::: DATASET ENTRIES

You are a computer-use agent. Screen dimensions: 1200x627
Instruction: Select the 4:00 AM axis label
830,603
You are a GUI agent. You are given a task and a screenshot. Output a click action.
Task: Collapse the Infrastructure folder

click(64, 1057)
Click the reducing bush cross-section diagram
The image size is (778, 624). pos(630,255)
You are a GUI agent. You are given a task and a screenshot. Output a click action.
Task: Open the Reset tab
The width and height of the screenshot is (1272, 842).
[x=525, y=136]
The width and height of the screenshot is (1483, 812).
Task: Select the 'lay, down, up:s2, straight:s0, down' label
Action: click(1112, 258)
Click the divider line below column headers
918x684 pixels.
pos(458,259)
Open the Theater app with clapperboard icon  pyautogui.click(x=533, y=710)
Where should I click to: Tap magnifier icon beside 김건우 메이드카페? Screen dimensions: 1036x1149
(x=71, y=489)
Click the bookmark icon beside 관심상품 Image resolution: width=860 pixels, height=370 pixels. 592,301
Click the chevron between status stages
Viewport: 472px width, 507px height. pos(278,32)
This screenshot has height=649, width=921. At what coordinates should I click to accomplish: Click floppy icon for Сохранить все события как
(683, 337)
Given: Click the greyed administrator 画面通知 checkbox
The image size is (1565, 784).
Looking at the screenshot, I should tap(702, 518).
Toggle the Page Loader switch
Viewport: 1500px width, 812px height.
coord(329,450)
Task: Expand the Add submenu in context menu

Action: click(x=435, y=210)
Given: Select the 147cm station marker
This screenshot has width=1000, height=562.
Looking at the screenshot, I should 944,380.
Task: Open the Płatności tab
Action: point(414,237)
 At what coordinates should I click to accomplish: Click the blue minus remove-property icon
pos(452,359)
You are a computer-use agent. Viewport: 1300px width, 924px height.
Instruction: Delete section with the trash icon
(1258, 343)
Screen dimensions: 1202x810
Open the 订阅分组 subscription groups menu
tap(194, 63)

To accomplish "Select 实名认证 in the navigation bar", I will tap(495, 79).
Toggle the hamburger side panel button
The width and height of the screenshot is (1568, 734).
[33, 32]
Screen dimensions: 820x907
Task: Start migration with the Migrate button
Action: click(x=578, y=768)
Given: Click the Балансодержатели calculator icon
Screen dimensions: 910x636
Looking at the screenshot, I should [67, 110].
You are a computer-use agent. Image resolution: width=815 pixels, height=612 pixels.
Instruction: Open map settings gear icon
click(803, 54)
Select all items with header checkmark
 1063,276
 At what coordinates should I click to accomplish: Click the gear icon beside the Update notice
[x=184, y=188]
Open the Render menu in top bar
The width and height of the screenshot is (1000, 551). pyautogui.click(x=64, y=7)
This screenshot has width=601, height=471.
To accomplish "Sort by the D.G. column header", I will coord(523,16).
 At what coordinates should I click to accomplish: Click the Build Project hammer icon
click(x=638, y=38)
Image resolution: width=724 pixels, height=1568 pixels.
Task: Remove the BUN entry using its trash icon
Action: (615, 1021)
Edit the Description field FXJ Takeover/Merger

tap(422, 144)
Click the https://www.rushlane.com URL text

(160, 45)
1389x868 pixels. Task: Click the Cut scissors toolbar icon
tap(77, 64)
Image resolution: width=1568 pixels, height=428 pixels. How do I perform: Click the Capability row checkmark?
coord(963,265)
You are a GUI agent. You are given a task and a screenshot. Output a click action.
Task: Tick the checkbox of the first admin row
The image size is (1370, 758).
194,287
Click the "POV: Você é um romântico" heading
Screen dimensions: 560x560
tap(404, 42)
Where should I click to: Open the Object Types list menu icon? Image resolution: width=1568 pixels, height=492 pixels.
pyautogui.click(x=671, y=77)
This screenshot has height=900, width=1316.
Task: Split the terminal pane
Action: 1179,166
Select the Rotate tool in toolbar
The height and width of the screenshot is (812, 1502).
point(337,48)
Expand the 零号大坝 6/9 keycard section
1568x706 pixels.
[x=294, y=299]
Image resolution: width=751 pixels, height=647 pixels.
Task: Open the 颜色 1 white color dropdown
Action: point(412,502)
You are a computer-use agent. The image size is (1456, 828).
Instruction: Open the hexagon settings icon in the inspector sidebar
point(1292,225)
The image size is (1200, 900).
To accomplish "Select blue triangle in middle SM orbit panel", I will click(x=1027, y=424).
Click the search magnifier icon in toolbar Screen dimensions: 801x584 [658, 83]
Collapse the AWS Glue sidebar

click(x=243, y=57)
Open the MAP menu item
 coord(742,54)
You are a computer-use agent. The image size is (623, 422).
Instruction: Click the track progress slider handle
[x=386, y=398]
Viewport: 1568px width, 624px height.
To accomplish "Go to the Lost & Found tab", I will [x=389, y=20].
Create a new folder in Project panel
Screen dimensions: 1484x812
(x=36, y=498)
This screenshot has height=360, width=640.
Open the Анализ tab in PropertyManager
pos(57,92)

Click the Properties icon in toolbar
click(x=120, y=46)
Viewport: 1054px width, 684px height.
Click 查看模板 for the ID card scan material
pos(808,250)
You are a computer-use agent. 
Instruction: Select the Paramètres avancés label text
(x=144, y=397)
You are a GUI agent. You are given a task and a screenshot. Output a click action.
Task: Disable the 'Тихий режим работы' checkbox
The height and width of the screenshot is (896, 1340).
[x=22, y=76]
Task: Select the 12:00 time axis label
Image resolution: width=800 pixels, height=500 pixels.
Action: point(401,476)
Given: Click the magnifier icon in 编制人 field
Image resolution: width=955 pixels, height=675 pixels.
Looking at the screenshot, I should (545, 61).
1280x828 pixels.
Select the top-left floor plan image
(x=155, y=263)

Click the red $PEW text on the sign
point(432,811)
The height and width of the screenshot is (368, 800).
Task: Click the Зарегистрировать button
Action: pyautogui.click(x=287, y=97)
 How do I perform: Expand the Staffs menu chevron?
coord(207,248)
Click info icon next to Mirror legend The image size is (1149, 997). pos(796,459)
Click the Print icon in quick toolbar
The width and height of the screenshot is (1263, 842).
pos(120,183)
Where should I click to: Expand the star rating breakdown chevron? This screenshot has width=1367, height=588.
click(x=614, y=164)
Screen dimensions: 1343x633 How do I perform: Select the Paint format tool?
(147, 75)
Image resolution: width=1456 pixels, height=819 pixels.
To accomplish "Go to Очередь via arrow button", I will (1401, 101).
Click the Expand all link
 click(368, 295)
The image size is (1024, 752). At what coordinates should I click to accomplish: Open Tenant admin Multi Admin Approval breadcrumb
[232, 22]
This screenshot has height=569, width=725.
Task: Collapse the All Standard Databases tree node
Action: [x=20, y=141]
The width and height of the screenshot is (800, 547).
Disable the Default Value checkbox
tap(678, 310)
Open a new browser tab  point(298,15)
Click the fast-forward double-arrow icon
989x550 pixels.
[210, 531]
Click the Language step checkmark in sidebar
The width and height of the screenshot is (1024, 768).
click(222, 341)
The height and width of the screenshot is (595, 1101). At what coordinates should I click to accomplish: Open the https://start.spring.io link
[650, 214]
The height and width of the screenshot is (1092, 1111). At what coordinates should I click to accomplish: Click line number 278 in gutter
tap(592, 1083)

::::::

*EXERCISE REQUIREMENTS*
Change every "computer-use agent" in the records to "desktop automation agent" and give the records again with nothing else altered.

*RESPONSE TO THIS TASK*
You are a desktop automation agent. Screen dimensions: 1200x627
Instruction: Select the 4:00 AM axis label
830,603
You are a GUI agent. You are given a task and a screenshot. Output a click action.
Task: Collapse the Infrastructure folder

click(64, 1057)
Click the reducing bush cross-section diagram
The image size is (778, 624). pos(630,255)
You are a GUI agent. You are given a task and a screenshot. Output a click action.
Task: Open the Reset tab
The width and height of the screenshot is (1272, 842).
[x=525, y=136]
The width and height of the screenshot is (1483, 812).
Task: Select the 'lay, down, up:s2, straight:s0, down' label
Action: click(1112, 258)
Click the divider line below column headers
918x684 pixels.
pos(458,259)
Open the Theater app with clapperboard icon  pyautogui.click(x=533, y=710)
Where should I click to: Tap magnifier icon beside 김건우 메이드카페? Screen dimensions: 1036x1149
(x=71, y=489)
Click the bookmark icon beside 관심상품 Image resolution: width=860 pixels, height=370 pixels. 592,301
Click the chevron between status stages
Viewport: 472px width, 507px height. pos(278,32)
This screenshot has height=649, width=921. At what coordinates should I click to accomplish: Click floppy icon for Сохранить все события как
(683, 337)
Given: Click the greyed administrator 画面通知 checkbox
The image size is (1565, 784).
Looking at the screenshot, I should tap(702, 518).
Toggle the Page Loader switch
Viewport: 1500px width, 812px height.
coord(329,450)
Task: Expand the Add submenu in context menu

Action: click(x=435, y=210)
Given: Select the 147cm station marker
This screenshot has width=1000, height=562.
Looking at the screenshot, I should 944,380.
Task: Open the Płatności tab
Action: point(414,237)
 At what coordinates should I click to accomplish: Click the blue minus remove-property icon
pos(452,359)
You are a desktop automation agent. Viewport: 1300px width, 924px height.
Instruction: Delete section with the trash icon
(1258, 343)
Screen dimensions: 1202x810
Open the 订阅分组 subscription groups menu
tap(194, 63)

To accomplish "Select 实名认证 in the navigation bar", I will tap(495, 79).
Toggle the hamburger side panel button
The width and height of the screenshot is (1568, 734).
[33, 32]
Screen dimensions: 820x907
Task: Start migration with the Migrate button
Action: click(x=578, y=768)
Given: Click the Балансодержатели calculator icon
Screen dimensions: 910x636
Looking at the screenshot, I should [67, 110].
You are a desktop automation agent. Image resolution: width=815 pixels, height=612 pixels.
Instruction: Open map settings gear icon
click(803, 54)
Select all items with header checkmark
 1063,276
 At what coordinates should I click to accomplish: Click the gear icon beside the Update notice
[x=184, y=188]
Open the Render menu in top bar
The width and height of the screenshot is (1000, 551). pyautogui.click(x=64, y=7)
This screenshot has width=601, height=471.
To accomplish "Sort by the D.G. column header", I will coord(523,16).
 At what coordinates should I click to accomplish: Click the Build Project hammer icon
click(x=638, y=38)
Image resolution: width=724 pixels, height=1568 pixels.
Task: Remove the BUN entry using its trash icon
Action: (615, 1021)
Edit the Description field FXJ Takeover/Merger

tap(422, 144)
Click the https://www.rushlane.com URL text

(160, 45)
1389x868 pixels. Task: Click the Cut scissors toolbar icon
tap(77, 64)
Image resolution: width=1568 pixels, height=428 pixels. How do I perform: Click the Capability row checkmark?
coord(963,265)
You are a GUI agent. You are given a task and a screenshot. Output a click action.
Task: Tick the checkbox of the first admin row
The image size is (1370, 758).
194,287
Click the "POV: Você é um romântico" heading
Screen dimensions: 560x560
tap(404, 42)
Where should I click to: Open the Object Types list menu icon? Image resolution: width=1568 pixels, height=492 pixels.
pyautogui.click(x=671, y=77)
This screenshot has height=900, width=1316.
Task: Split the terminal pane
Action: 1179,166
Select the Rotate tool in toolbar
The height and width of the screenshot is (812, 1502).
point(337,48)
Expand the 零号大坝 6/9 keycard section
1568x706 pixels.
[x=294, y=299]
Image resolution: width=751 pixels, height=647 pixels.
Task: Open the 颜色 1 white color dropdown
Action: point(412,502)
You are a desktop automation agent. The image size is (1456, 828).
Instruction: Open the hexagon settings icon in the inspector sidebar
point(1292,225)
The image size is (1200, 900).
To accomplish "Select blue triangle in middle SM orbit panel", I will click(x=1027, y=424).
Click the search magnifier icon in toolbar Screen dimensions: 801x584 [658, 83]
Collapse the AWS Glue sidebar

click(x=243, y=57)
Open the MAP menu item
 coord(742,54)
You are a desktop automation agent. The image size is (623, 422).
Instruction: Click the track progress slider handle
[x=386, y=398]
Viewport: 1568px width, 624px height.
To accomplish "Go to the Lost & Found tab", I will [x=389, y=20].
Create a new folder in Project panel
Screen dimensions: 1484x812
(x=36, y=498)
This screenshot has height=360, width=640.
Open the Анализ tab in PropertyManager
pos(57,92)

Click the Properties icon in toolbar
click(x=120, y=46)
Viewport: 1054px width, 684px height.
Click 查看模板 for the ID card scan material
pos(808,250)
You are a desktop automation agent. 
Instruction: Select the Paramètres avancés label text
(x=144, y=397)
You are a GUI agent. You are given a task and a screenshot. Output a click action.
Task: Disable the 'Тихий режим работы' checkbox
The height and width of the screenshot is (896, 1340).
[x=22, y=76]
Task: Select the 12:00 time axis label
Image resolution: width=800 pixels, height=500 pixels.
Action: point(401,476)
Given: Click the magnifier icon in 编制人 field
Image resolution: width=955 pixels, height=675 pixels.
Looking at the screenshot, I should (545, 61).
1280x828 pixels.
Select the top-left floor plan image
(x=155, y=263)

Click the red $PEW text on the sign
point(432,811)
The height and width of the screenshot is (368, 800).
Task: Click the Зарегистрировать button
Action: pyautogui.click(x=287, y=97)
 How do I perform: Expand the Staffs menu chevron?
coord(207,248)
Click info icon next to Mirror legend The image size is (1149, 997). pos(796,459)
Click the Print icon in quick toolbar
The width and height of the screenshot is (1263, 842).
pos(120,183)
Where should I click to: Expand the star rating breakdown chevron? This screenshot has width=1367, height=588.
click(x=614, y=164)
Screen dimensions: 1343x633 How do I perform: Select the Paint format tool?
(147, 75)
Image resolution: width=1456 pixels, height=819 pixels.
To accomplish "Go to Очередь via arrow button", I will (1401, 101).
Click the Expand all link
 click(368, 295)
The image size is (1024, 752). At what coordinates should I click to accomplish: Open Tenant admin Multi Admin Approval breadcrumb
[232, 22]
This screenshot has height=569, width=725.
Task: Collapse the All Standard Databases tree node
Action: [x=20, y=141]
The width and height of the screenshot is (800, 547).
Disable the Default Value checkbox
tap(678, 310)
Open a new browser tab  point(298,15)
Click the fast-forward double-arrow icon
989x550 pixels.
[210, 531]
Click the Language step checkmark in sidebar
The width and height of the screenshot is (1024, 768).
click(222, 341)
The height and width of the screenshot is (595, 1101). At what coordinates should I click to accomplish: Open the https://start.spring.io link
[650, 214]
The height and width of the screenshot is (1092, 1111). At what coordinates should I click to accomplish: Click line number 278 in gutter
tap(592, 1083)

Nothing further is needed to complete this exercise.